### TASK GOAL
Search the data below for the line containing "The height and width of the screenshot is (396, 686).", then please set down that line and all remaining ones exactly as written.

### MATERIAL FOR THIS TASK
____________

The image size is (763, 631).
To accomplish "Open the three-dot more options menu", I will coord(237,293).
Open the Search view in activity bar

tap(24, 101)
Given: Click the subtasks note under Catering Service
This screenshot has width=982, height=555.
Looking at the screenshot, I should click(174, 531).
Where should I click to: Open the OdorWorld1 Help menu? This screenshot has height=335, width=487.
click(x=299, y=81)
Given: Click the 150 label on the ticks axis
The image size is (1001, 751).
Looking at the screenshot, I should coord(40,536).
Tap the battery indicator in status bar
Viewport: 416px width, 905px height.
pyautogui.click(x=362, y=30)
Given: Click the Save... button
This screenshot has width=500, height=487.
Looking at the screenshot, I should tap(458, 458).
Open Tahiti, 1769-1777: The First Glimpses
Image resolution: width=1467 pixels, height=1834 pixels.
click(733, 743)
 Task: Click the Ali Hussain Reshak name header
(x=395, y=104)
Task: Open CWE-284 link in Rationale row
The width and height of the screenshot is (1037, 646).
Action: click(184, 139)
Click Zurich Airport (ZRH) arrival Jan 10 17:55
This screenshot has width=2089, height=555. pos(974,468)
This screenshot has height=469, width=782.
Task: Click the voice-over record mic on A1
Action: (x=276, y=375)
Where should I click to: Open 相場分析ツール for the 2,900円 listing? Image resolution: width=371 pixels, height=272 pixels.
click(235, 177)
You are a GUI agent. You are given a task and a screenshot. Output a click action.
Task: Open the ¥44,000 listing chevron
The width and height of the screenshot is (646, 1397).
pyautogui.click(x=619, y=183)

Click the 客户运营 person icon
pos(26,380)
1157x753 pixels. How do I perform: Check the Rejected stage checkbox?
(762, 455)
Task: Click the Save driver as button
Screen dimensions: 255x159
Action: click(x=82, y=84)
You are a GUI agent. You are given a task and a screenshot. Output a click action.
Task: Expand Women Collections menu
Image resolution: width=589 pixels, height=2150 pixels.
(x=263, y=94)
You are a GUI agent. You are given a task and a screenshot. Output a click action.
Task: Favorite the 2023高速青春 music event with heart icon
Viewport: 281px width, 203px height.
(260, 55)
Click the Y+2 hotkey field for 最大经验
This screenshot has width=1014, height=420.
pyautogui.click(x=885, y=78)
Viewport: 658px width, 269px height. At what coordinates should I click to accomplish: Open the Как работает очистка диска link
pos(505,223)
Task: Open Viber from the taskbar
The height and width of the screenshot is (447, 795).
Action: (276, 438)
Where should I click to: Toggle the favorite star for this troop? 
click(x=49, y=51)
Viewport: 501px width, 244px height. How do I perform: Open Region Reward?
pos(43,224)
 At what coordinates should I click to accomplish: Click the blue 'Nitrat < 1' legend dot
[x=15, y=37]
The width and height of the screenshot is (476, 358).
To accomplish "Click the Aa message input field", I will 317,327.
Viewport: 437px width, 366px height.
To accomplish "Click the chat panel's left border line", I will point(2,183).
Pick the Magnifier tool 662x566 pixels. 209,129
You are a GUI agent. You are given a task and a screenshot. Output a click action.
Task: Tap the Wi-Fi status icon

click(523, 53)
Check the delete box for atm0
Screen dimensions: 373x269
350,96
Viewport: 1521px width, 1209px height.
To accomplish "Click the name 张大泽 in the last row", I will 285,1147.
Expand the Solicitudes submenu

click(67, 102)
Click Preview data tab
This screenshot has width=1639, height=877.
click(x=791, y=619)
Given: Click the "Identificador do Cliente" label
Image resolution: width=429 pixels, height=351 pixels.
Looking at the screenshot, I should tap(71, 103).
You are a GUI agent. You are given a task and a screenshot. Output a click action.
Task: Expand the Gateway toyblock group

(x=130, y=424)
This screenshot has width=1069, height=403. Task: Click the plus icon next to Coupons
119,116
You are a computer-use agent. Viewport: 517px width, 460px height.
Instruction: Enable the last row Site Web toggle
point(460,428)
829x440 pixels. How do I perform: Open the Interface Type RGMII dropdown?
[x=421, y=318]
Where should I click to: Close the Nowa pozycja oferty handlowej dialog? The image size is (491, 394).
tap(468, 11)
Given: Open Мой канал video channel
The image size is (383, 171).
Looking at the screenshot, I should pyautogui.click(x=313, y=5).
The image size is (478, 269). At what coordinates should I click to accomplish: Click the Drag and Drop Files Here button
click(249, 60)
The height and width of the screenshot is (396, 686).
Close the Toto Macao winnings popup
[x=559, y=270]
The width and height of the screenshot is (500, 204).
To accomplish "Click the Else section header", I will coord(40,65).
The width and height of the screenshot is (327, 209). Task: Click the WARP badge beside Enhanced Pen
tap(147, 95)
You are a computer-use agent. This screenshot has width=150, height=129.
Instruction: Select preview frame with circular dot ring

____________

### SOLUTION TO THIS TASK
The height and width of the screenshot is (396, 686).
Close the Toto Macao winnings popup
[x=559, y=270]
The width and height of the screenshot is (500, 204).
To accomplish "Click the Else section header", I will coord(40,65).
The width and height of the screenshot is (327, 209). Task: Click the WARP badge beside Enhanced Pen
tap(147, 95)
You are a computer-use agent. This screenshot has width=150, height=129.
Instruction: Select preview frame with circular dot ring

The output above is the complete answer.